▸ Available records:
++++++++
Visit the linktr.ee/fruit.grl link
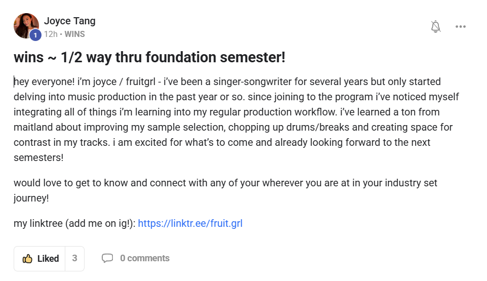 tap(190, 223)
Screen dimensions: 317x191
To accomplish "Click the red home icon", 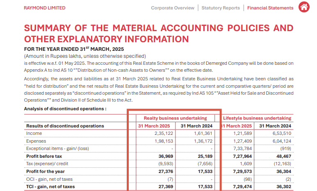I will 304,7.
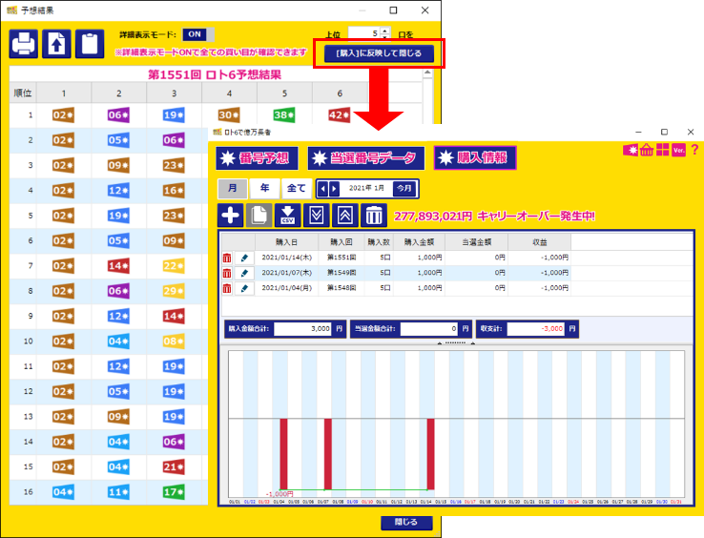Click the CSV download icon
704x538 pixels.
pos(288,216)
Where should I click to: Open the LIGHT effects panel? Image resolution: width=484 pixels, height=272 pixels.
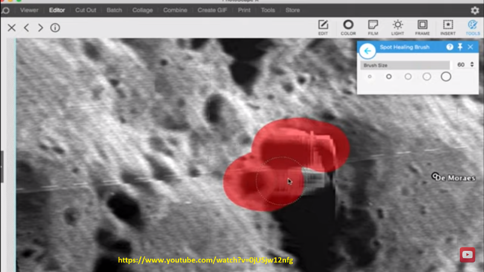(x=397, y=27)
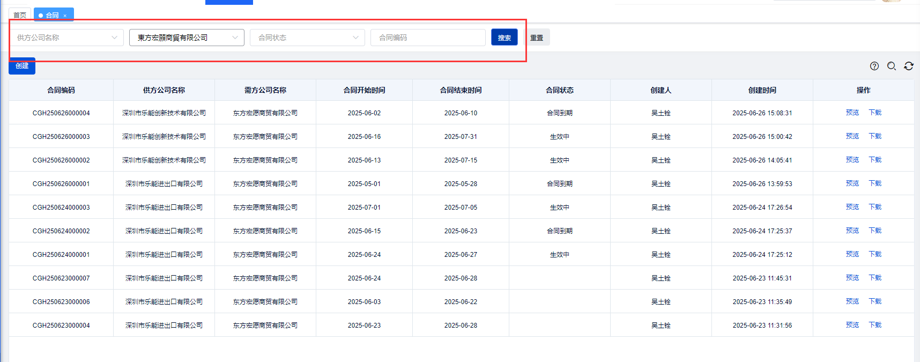Screen dimensions: 920x362
Task: Click the 创建时间 column header
Action: click(762, 90)
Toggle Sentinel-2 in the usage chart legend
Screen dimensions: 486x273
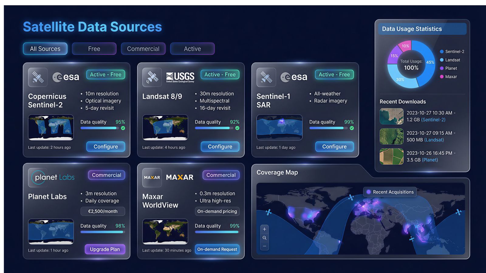pos(452,52)
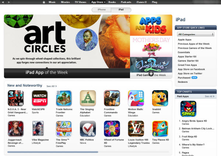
++++++++
▸ Aim of the exercise: The response must restate exactly the lines from the one containing "Toggle Sentinel-2 in the usage chart legend" through the end of the records above and must leave out all pictures.

▸ Solution:
Toggle Sentinel-2 in the usage chart legend
Screen dimensions: 486x273
pos(452,52)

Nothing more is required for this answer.